Ultimately, the question to ask is, does it tell a story to make a point? Or does it tell a story to mislead in an attempt to make a sale? Whether intentionally or not, the latter is fraud.
Using an alias is fine as long as you are not making claims as that alias and the alias is responsible for those claims.
You, using your real name or your real business name, can make claims until the sun goes down. You own them and you’re on the hook for them. And people know who to turn to if the claims are false.
For example, an alias can state a guarantee if it’s doing it on behalf of a company. But the alias is not the one making the guarantee directly, and the company is not trying to hide behind it.
Also, if you use an alias to tell a story, whether dramatized or written in a sales letter, you’re generally safe. However, if you make claims under an assumed name, then it is illegal when the assumed name is presented as fact.
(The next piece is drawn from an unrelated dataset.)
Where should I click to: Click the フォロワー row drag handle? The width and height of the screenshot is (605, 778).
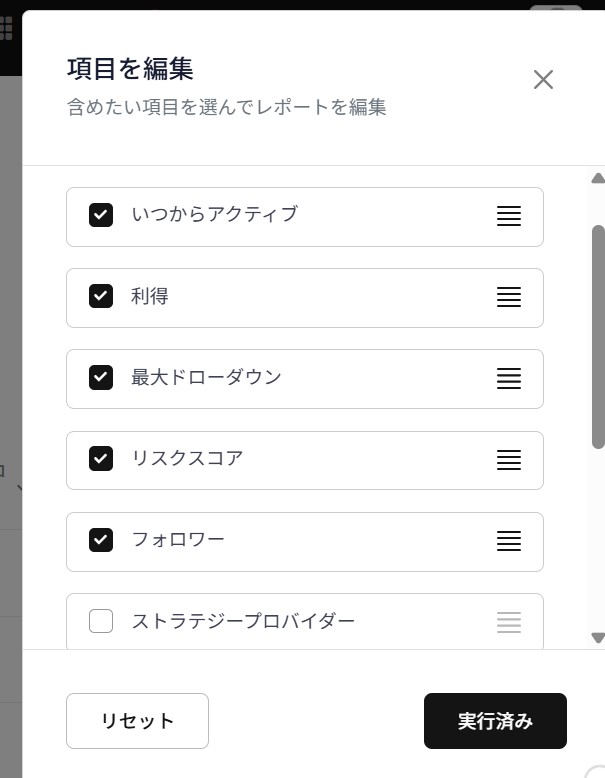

Of course, before you ultimately decide to use an alias, particularly if you’re concerned about whether or not you’re crossing a line, consult with an attorney.
I’m not a lawyer and the above should not be construed as legal advice. Plus, this article should be viewed only as a partial or general opinion and commentary, as every individual case is unique.
It is based on my years of experience, especially working with doctors and lawyers in my early career when I first established my company, originally called The Success Doctor, Inc., which used to focus strictly on doctors and service professionals.
Finally, props go out to my friend Mike Young, Esquire, an Internet marketing lawyer who reviewed my response. (Thanks, Mike!)